- Developer: Silver Style Entertainment
- Publishers: The Games Company, Kalypso Media
- Platform: Windows
- Release: May 22, 2008
- Genre: Adventure game
- Mode: Single-player

= Goin' Downtown =

2008 point-and-click adventure game

Goin' Downtown is a point-and-click adventure game developed by Silver Style Entertainment and published by The Games Company and Kalypso Media in English. It was released on May 22, 2008, for Windows.

The game received mixed reviews, praising its setting and graphics, but criticizing its brevity, un-detailed story, and simplistic gameplay.

== Gameplay ==
The game is a traditional point-and-click adventure which lets one mouse button move the main character within the world and the other interact with items and people.

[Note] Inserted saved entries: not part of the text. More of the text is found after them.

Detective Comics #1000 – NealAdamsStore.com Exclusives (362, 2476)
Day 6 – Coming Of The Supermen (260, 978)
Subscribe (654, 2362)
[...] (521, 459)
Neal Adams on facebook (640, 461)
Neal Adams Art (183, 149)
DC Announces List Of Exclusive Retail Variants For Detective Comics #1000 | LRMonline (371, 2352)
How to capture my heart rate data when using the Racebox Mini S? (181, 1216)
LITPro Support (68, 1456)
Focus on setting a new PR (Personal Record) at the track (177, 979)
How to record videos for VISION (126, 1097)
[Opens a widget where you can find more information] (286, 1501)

Most of the obstacles are inventory based puzzles, but at various times there are also dialogue puzzles and a "faux stealth section".

== Plot ==
The main character is Jake McCorly, a rising star in the New York City police force in the late 21st century. Depressed from the death of his wife, he goes out to investigate a case of disappearing prostitutes when he rescues one who later disappears under mysterious circumstances.

== Development ==
The game's publisher, The Games Company, went bankrupt before it could be localized into English. The game was bought by Kalypso Media, who localized it but did not dub the game into English.

== Reception ==
Adventure Gamers rated the game 3/5 stars, saying that its sci-fi setting was "convincing" and the graphics "lovely", but calling the plot development lacking and the puzzles simplistic and easy, and criticizing the lack of English voice acting.

GameStar rated the game 79/100, praising the setting and adult themes of the game, but calling the main character unsympathetic and certain aspects of the game illogical.

Igromania rated the game 7/10, calling the Russian localization poorly done.